Among the records, which lines include "will"? List them.

- Dataset items -
- Opening Delimiter -

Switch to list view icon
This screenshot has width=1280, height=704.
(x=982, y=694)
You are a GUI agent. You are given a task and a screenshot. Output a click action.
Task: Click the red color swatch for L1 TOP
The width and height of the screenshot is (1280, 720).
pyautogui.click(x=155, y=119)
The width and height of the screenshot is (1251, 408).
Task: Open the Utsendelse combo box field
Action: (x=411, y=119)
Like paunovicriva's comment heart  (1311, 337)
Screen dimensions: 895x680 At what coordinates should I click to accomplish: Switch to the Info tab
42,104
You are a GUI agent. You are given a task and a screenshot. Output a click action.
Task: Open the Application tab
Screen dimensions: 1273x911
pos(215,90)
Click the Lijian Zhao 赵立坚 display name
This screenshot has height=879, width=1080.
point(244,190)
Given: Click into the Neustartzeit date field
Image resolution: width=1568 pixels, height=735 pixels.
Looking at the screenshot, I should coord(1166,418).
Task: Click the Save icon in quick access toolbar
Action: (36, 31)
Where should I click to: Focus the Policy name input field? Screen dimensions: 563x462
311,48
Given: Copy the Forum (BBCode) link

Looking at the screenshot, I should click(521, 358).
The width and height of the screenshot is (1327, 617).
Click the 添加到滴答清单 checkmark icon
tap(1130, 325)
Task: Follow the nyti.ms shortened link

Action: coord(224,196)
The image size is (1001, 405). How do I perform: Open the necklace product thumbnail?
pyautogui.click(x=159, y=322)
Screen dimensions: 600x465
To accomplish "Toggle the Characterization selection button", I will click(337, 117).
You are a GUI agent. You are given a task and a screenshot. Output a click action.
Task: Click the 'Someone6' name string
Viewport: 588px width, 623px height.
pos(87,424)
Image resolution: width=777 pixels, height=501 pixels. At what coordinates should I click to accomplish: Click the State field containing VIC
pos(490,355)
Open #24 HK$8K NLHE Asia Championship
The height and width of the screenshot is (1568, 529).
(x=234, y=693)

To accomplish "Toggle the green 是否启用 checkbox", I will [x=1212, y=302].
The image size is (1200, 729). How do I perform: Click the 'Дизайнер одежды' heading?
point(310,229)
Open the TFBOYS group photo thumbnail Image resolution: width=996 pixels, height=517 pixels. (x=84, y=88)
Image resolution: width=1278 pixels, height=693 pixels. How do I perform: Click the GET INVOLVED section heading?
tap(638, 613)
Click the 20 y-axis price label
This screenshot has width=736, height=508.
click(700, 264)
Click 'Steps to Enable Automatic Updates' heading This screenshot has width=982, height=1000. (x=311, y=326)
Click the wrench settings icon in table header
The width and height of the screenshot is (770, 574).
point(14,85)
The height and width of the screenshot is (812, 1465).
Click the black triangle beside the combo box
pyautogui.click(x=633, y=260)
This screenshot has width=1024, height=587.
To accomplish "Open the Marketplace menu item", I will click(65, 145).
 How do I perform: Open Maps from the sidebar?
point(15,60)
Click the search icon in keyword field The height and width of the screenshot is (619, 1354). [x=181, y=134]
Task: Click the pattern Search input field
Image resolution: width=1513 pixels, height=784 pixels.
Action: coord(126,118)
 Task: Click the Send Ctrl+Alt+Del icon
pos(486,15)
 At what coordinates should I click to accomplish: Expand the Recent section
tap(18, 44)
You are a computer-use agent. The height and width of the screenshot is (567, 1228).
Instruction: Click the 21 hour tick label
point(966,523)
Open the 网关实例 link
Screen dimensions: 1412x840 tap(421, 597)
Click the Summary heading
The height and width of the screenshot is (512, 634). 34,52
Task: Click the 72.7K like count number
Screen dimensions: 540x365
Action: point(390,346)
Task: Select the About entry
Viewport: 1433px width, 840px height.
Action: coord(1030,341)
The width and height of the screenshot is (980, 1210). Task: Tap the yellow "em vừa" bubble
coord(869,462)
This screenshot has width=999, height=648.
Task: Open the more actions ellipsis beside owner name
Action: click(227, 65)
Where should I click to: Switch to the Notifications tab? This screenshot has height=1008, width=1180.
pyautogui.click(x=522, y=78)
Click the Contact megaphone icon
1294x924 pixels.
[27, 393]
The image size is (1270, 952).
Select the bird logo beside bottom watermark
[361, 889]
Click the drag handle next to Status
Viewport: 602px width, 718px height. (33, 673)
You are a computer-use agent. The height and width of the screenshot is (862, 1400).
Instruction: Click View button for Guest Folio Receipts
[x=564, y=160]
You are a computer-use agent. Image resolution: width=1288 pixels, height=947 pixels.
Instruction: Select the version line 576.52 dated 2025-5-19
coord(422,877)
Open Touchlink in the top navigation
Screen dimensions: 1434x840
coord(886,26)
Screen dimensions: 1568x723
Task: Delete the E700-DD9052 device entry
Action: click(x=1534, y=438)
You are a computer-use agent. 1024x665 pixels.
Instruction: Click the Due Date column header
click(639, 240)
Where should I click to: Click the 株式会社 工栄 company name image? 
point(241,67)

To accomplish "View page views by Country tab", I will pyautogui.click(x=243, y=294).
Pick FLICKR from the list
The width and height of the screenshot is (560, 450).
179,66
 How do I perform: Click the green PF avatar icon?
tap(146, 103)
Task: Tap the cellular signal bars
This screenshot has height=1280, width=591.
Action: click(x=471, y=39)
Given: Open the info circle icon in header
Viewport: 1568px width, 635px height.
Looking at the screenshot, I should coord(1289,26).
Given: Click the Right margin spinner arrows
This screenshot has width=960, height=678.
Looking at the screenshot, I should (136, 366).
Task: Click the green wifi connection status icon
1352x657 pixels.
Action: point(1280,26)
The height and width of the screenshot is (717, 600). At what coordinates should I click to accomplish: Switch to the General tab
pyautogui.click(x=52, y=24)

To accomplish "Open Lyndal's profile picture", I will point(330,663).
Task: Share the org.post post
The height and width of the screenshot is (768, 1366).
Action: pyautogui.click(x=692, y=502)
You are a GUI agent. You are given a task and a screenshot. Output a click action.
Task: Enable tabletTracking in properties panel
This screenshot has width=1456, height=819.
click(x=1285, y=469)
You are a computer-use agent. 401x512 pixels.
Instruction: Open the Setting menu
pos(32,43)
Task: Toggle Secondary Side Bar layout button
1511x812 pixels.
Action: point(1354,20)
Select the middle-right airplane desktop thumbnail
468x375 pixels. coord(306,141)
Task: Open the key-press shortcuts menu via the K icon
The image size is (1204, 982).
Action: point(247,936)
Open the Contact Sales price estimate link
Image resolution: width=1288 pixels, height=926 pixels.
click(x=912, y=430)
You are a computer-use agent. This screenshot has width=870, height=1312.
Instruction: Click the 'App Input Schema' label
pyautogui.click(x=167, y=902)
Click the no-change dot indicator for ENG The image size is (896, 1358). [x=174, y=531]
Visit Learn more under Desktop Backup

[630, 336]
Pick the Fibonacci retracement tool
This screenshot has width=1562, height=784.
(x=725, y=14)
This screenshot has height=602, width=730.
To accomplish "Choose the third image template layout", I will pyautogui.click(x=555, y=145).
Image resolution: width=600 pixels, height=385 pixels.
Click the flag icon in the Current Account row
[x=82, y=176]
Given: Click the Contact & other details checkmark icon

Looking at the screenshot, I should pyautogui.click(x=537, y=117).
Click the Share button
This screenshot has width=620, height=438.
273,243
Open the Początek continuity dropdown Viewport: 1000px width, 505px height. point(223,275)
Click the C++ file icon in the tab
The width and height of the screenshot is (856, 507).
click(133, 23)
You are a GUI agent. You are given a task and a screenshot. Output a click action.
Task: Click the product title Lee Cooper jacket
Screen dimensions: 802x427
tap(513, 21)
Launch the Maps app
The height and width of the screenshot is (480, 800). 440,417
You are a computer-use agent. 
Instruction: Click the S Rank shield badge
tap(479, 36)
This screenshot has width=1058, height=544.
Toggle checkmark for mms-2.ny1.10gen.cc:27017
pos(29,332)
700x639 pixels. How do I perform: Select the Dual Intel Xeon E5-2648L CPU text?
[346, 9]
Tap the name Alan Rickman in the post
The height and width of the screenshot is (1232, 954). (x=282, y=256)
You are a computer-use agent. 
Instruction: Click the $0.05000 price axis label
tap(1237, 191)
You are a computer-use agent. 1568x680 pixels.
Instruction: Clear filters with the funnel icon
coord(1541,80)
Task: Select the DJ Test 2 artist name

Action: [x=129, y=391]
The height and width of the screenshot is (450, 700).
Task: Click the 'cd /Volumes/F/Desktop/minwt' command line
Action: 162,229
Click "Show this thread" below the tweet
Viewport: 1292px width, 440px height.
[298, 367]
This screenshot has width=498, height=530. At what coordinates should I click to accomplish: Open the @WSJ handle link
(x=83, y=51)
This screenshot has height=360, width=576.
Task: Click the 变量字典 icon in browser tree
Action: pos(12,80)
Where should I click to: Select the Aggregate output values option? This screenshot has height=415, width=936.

- Closing Delimiter -

- YOUR RESPONSE -
To accomplish "Toggle the Characterization selection button", I will click(337, 117).
To accomplish "Toggle the green 是否启用 checkbox", I will [x=1212, y=302].
To accomplish "Open the Marketplace menu item", I will click(65, 145).
To accomplish "View page views by Country tab", I will pyautogui.click(x=243, y=294).
To accomplish "Open Lyndal's profile picture", I will point(330,663).
To accomplish "Choose the third image template layout", I will pyautogui.click(x=555, y=145).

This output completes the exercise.